According to https://github.com/projectkudu/kudu/wiki/WebJobs#soft-vs-hard-shutdowns we should have 3 minutes after our webjob is notified that it need to stop in the aforementioned case:
The VM the Web App lives on needs to be upgraded, and the Web App needs to be moved to a different VM and the shutdown time limit is 3 mins.
But we cannot directly simulate a scheduled maintenance so I thought we could at least test the following scenario from the same link above:
The App Service Plan’s instance count was reduced and some VMs need to
be removed and the shutdown time limit is 3 mins.
The test webjob’s MaxConcurrentCalls parameter is set to 1 so that there’s 1 service bus message per app service instance.
I’m manually scaling the app service plan to 2 instances, submitting 2 Azure Service Bus messages to trigger the function.
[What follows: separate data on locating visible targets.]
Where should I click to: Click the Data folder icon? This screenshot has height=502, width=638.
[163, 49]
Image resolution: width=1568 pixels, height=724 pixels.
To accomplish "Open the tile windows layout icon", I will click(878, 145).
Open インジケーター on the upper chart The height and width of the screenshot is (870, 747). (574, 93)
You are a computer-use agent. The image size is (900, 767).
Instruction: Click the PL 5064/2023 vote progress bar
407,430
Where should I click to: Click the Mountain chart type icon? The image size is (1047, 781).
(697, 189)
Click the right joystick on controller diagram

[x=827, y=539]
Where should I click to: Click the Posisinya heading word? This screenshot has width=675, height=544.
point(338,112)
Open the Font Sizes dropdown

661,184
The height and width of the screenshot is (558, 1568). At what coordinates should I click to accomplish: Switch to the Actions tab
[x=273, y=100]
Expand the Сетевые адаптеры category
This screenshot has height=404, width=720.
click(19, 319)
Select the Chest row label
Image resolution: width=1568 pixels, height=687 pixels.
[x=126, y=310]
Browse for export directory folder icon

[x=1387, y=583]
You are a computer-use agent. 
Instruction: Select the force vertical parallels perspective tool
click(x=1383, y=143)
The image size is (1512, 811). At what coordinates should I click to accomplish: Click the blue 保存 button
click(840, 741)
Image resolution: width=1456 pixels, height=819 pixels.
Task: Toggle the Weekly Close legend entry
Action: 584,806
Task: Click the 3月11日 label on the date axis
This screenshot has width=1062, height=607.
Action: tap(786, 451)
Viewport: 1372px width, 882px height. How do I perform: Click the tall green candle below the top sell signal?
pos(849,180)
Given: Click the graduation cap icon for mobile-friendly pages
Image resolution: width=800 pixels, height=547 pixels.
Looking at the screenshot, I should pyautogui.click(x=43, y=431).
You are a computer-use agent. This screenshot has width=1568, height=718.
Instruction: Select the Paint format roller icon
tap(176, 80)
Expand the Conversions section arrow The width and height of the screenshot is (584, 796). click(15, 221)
The function run time is 15 minutes and the stopping_wait_time in the settings.job is set to 180 seconds.
After manually scaling the app service plan down to 1 instance the 2 function invocations continue to run until finished normally with no signals through the CancellationToken argument and no files created at the WEBJOBS_SHUTDOWN_FILE path.
If I stop the webjob from the Api Apps WebJobs section it does receive the cancellation signal and the stopping_wait_time value is respected.
Why the app service instances are not shut down on manual scale in after waiting for 10 minutes when the documented limit is 3 minutes?
How to I test that the 3 minute limit is described correctly in the docs for the scheduled manitenance/VM reboot case?